Almost one-third of the new cars sold in Norway last year were electric, a new world record against the country’s efforts to stop sales of fossil-fueled cars by 2025.
In order to reduce carbon emissions and air pollution, Norway almost does not tax electric vehicles and offers some incentives like free parking and charging stations in an attempt to encourage the transition from diesel and petrol to electric cars.
The independent Norwegian road federation announced today that the share of electric vehicles has grown to 31.2% of all sales last year, compared to 20.8% in 2017 and only 5.5% in 2013, while sales of diesel and gasoline cars reported a sharp decline.
The federation warned that there is a long way ahead, as two-thirds of the 148,000 sold cars in Norway last year were hybrids or fossil-fueled.
The figures confirm Norway’s world leadership in sales per capita of electric cars.
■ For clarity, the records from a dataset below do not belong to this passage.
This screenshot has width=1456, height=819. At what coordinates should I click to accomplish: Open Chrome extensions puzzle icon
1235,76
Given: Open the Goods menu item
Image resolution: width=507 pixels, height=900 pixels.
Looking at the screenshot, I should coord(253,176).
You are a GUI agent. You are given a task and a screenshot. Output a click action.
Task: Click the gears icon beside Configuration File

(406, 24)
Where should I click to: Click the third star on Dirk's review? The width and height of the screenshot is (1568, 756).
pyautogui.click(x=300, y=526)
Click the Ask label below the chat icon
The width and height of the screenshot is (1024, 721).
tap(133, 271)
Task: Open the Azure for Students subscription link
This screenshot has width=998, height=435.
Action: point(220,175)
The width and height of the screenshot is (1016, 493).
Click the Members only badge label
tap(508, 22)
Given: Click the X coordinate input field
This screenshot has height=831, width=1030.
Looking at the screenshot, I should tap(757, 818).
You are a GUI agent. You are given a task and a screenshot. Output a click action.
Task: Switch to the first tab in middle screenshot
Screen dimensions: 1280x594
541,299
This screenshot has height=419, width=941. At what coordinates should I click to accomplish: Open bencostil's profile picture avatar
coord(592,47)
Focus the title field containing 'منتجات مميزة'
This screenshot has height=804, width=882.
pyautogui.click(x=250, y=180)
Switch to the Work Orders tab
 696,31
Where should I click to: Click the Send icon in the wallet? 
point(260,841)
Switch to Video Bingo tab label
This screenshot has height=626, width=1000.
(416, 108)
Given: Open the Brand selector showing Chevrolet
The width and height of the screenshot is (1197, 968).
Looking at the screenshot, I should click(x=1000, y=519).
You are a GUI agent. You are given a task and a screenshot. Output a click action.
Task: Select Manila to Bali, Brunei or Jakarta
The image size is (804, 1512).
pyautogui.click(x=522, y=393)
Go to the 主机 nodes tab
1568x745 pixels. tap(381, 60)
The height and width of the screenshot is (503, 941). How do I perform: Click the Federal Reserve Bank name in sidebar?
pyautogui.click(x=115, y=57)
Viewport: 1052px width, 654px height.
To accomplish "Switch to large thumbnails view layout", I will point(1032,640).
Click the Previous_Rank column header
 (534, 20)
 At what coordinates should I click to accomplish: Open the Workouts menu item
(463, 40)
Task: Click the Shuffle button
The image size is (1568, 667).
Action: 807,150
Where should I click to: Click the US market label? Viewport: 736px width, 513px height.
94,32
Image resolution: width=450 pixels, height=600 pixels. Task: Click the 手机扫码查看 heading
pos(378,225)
The largest Western European oil and gas producer strives to make its economy greener.
According to the International Energy Agency (IEA), which uses a slightly different methodology including plug-in hybrids, the proportion of green cars in Norway in 2017 was 39%, while second is Iceland with 12%, and third is Sweden with 6%.
For comparison, electric cars have a share of 2.2% in China in 2017 and 1.2% in the United States, according to data from the IEA.